You could also rename our function extract() to load(), but the convention is to use the same name as in our call to UseMethod(). This allows you to easily find all specific implementations of the generic function using methods():

methods(extract)
## [1] extract.database extract.default  extract.local   
## see '?methods' for accessing help and source code

We can also use methods() to list all methods implemented for a given class:

methods(class = "local")
## [1] extract
## see '?methods' for accessing help and source code

So essentially we created the following class hierarchy (adapted from: Thomas Mailund, Advanced Object-Oriented Programming in R):

The abstract class ‘extractData’ defines an interface ‘extract’. We do not explicitly create the abstract class, we only define its method extract() using a generic function. Using this generic function, we implement concrete classes called ‘local’, ‘database’ and ‘default’ by writing corresponding extract.class functions.
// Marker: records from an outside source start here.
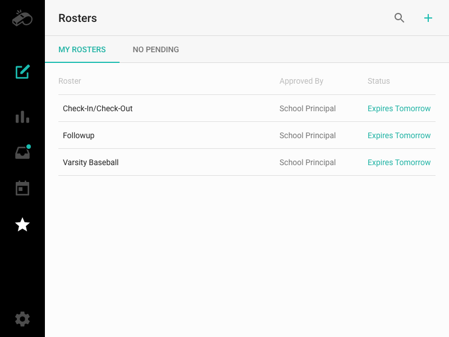Open the bar chart reports icon
The height and width of the screenshot is (337, 449).
22,117
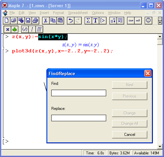
Task: Expand toolbar using the small down arrow
Action: 160,22
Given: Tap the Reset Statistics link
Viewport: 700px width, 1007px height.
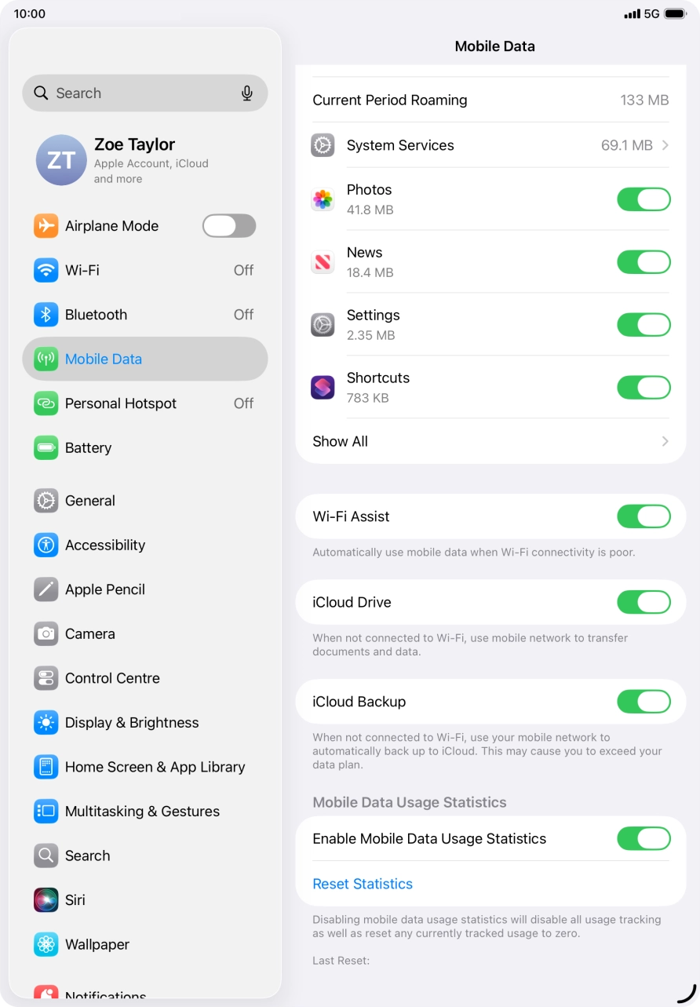Looking at the screenshot, I should click(x=363, y=884).
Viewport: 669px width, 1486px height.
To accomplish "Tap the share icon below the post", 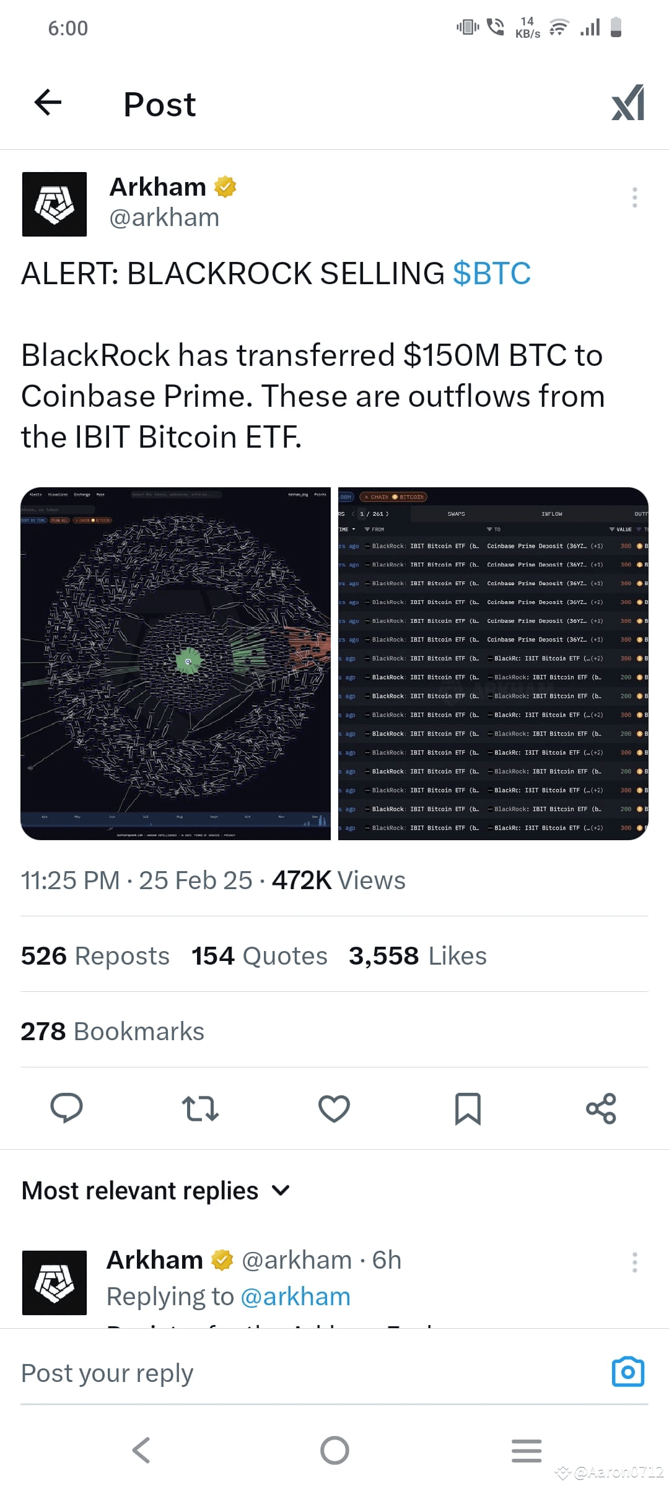I will pos(601,1109).
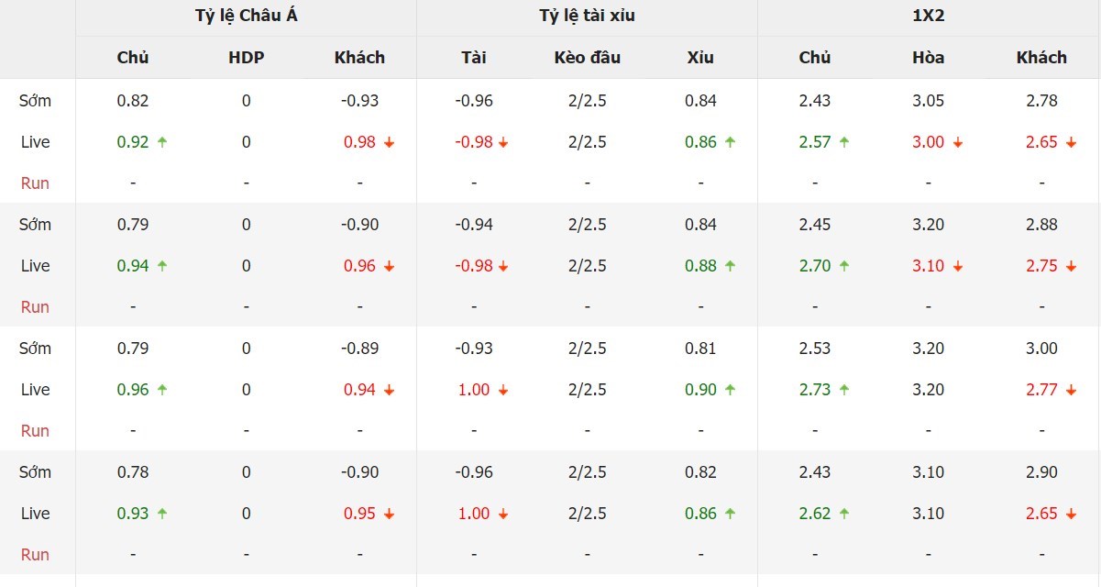Click red down arrow beside 0.98 Khách
This screenshot has height=587, width=1101.
click(x=389, y=142)
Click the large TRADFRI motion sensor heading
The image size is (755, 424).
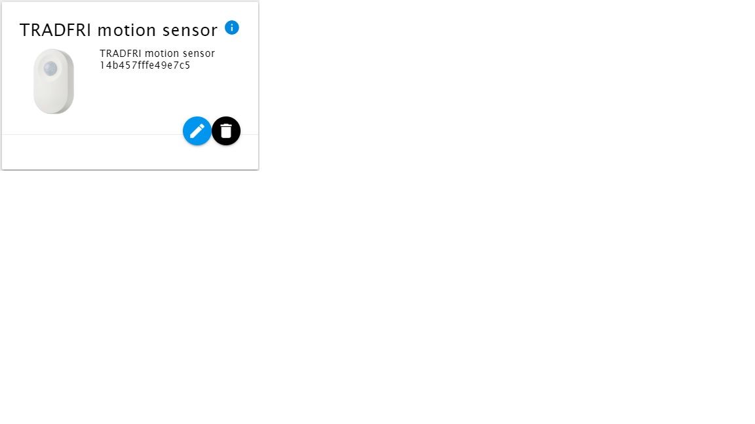(x=119, y=30)
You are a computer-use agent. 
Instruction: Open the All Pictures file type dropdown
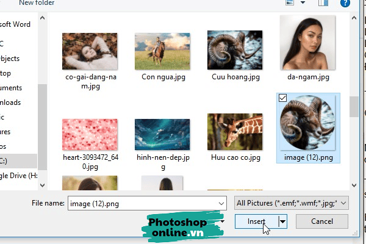click(x=290, y=202)

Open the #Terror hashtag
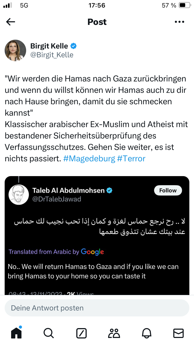click(x=131, y=158)
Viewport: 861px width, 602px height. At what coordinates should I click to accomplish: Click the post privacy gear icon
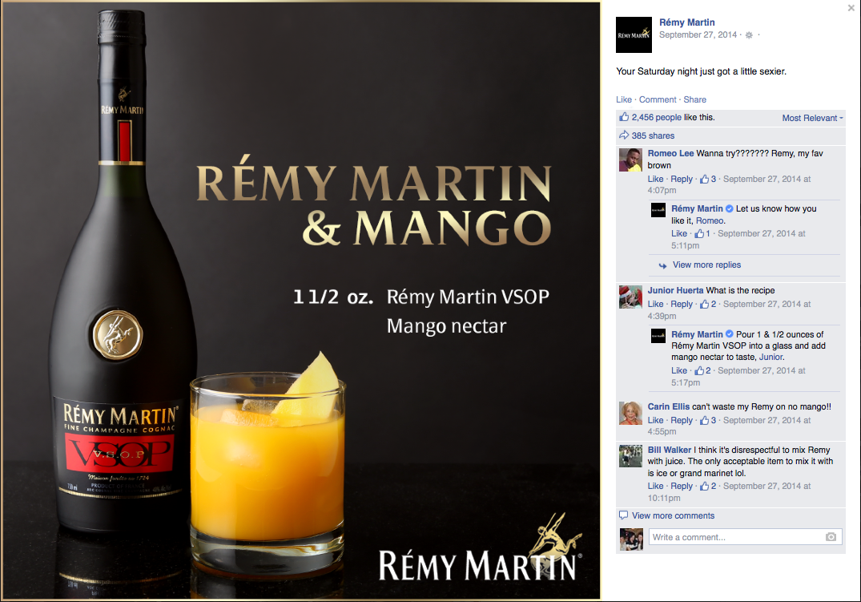click(748, 34)
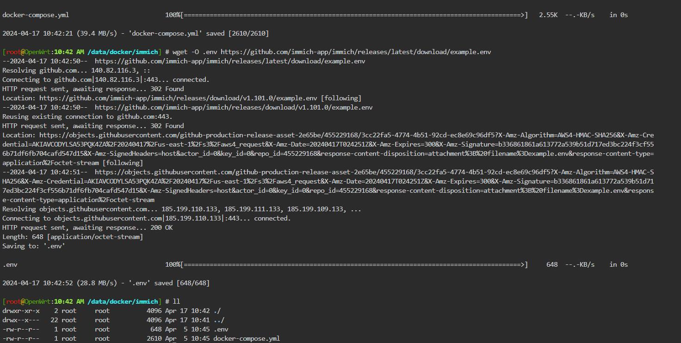Click the Resolving github.com... 140.82.116.3 line
Screen dimensions: 681x343
(76, 70)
In the S3 class system inheritance works by specifying a character vector as class attribute like so:

object = 1
class(object) = c("C", "B", "A")

class(object)
## [1] "C" "B" "A"

The first element in the class attribute vector is the most specialized and the last the most general.

R6

With a few notable exceptions (e.g. the data.table package) data is immutable in R. R6 is a class system that breaks the immutable-data principle by allowing mutable data structures. This allows us to create methods that actually modify objects and not make a copy. R6 can be seen as an improved version of the reference class system (R5), so I will not cover R5.
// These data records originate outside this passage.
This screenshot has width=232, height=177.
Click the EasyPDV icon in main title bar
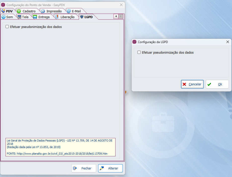coord(3,5)
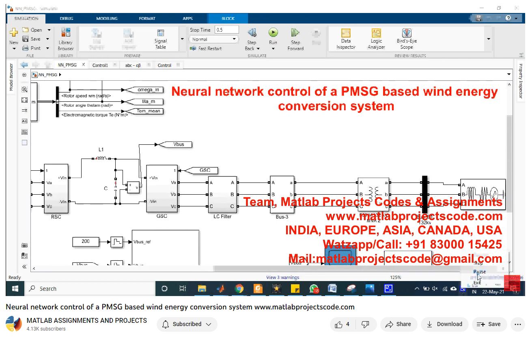Screen dimensions: 530x337
Task: Open the Data Inspector
Action: tap(346, 39)
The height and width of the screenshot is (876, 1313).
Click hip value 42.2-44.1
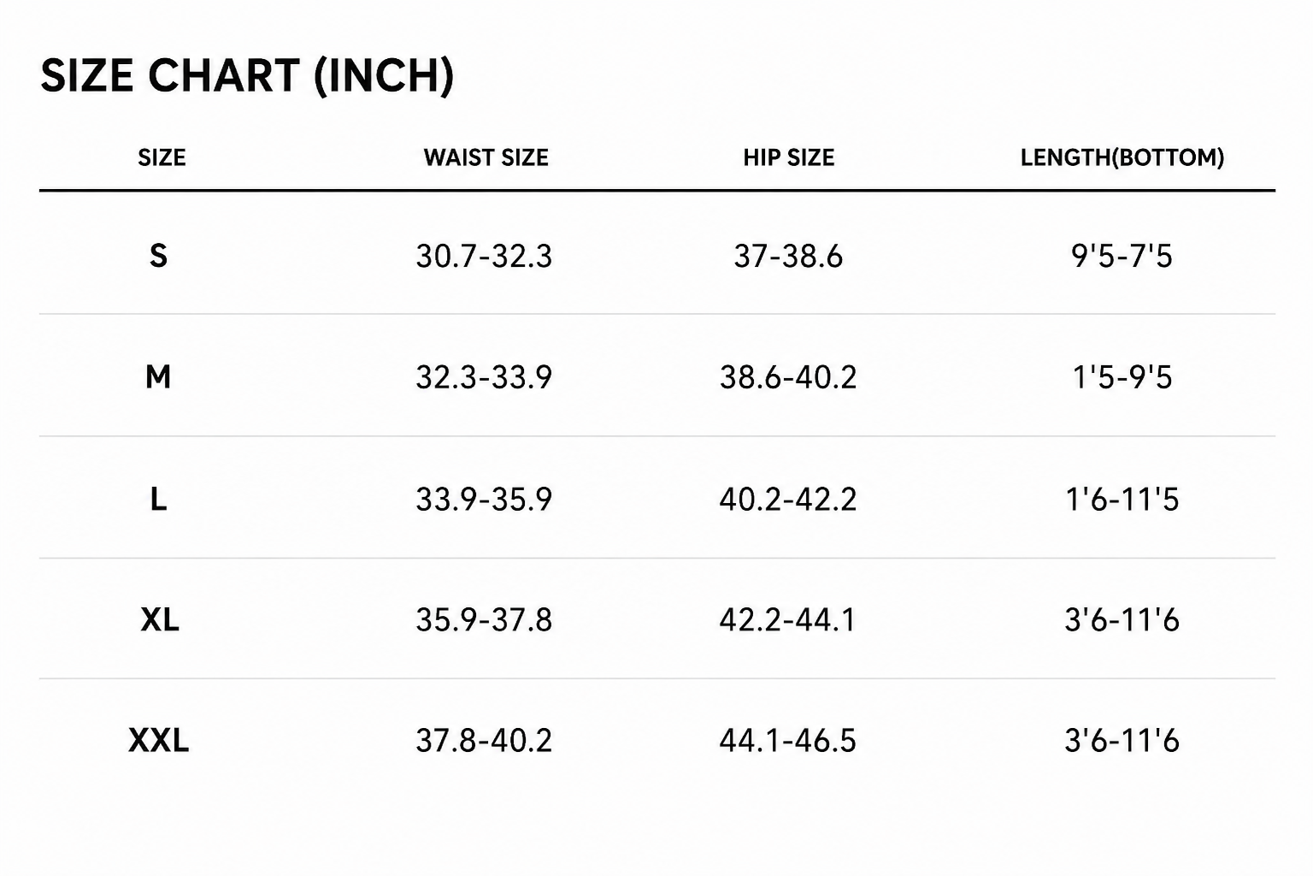coord(787,619)
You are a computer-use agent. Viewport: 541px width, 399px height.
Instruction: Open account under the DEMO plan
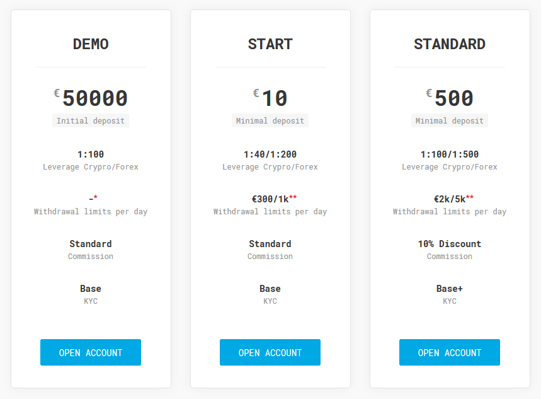point(91,352)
Let’s try to build an R6 class for our prediction algorithm:

library(R6)

myPredictionAlgorithm = R6Class("myPredictionAlgorithm",
                                private = list(
                                  model = NULL
                                  ),
                                public = list(
                                  formula = NULL,
                                  data = NULL,
                                  initialize = function(data = NA, formula = NA) {
                                    self$data = data
                                    self$formula = formula
                                    cat("model object created")
                                  },
                                  print = function() {
                                    print(paste0("Formula = ", c(self$formula)))
                                  },
                                  fit_lm = function(){
                                    private$model =lm(formula = self$formula, data = self$data)
                                    
                                    print(private$model)
                                  },
                                  get_coeff = function(){
                                    print(coefficients(private$model))
                                  }
                                )
                                )

To create an object of our class we call $new(), which will call initialize() if it exits:

ols_model = myPredictionAlgorithm$new(data = mtcars, formula = mpg ~ cyl + carb)
## model object created

Printing our model object gives us:

ols_model
## [1] "Formula = mpg ~ cyl + carb"

because we specified a custom-print function.

We can use $ to get access to all public methods and values, like so:

ols_model$fit_lm()
## 
## Call:
## lm(formula = self$formula, data = self$data)
## 
## Coefficients:
## (Intercept)          cyl         carb  
##     37.8127      -2.6250      -0.5261

Or so:

ols_model$get_coeff()
## (Intercept)         cyl        carb 
##   37.812739   -2.625023   -0.526146

So, public members are accessed using self$ and private members using private$. The R6 introduction vignette suggests to have methods return invisible(self), if you want you want methods to be chainable. Private attributes can be accessed only by methods defined in the class or sub-classes.

Unfortunately, there is no way to enforce types of fields in R6 except by implementing checks manually (e.g. as a checker class).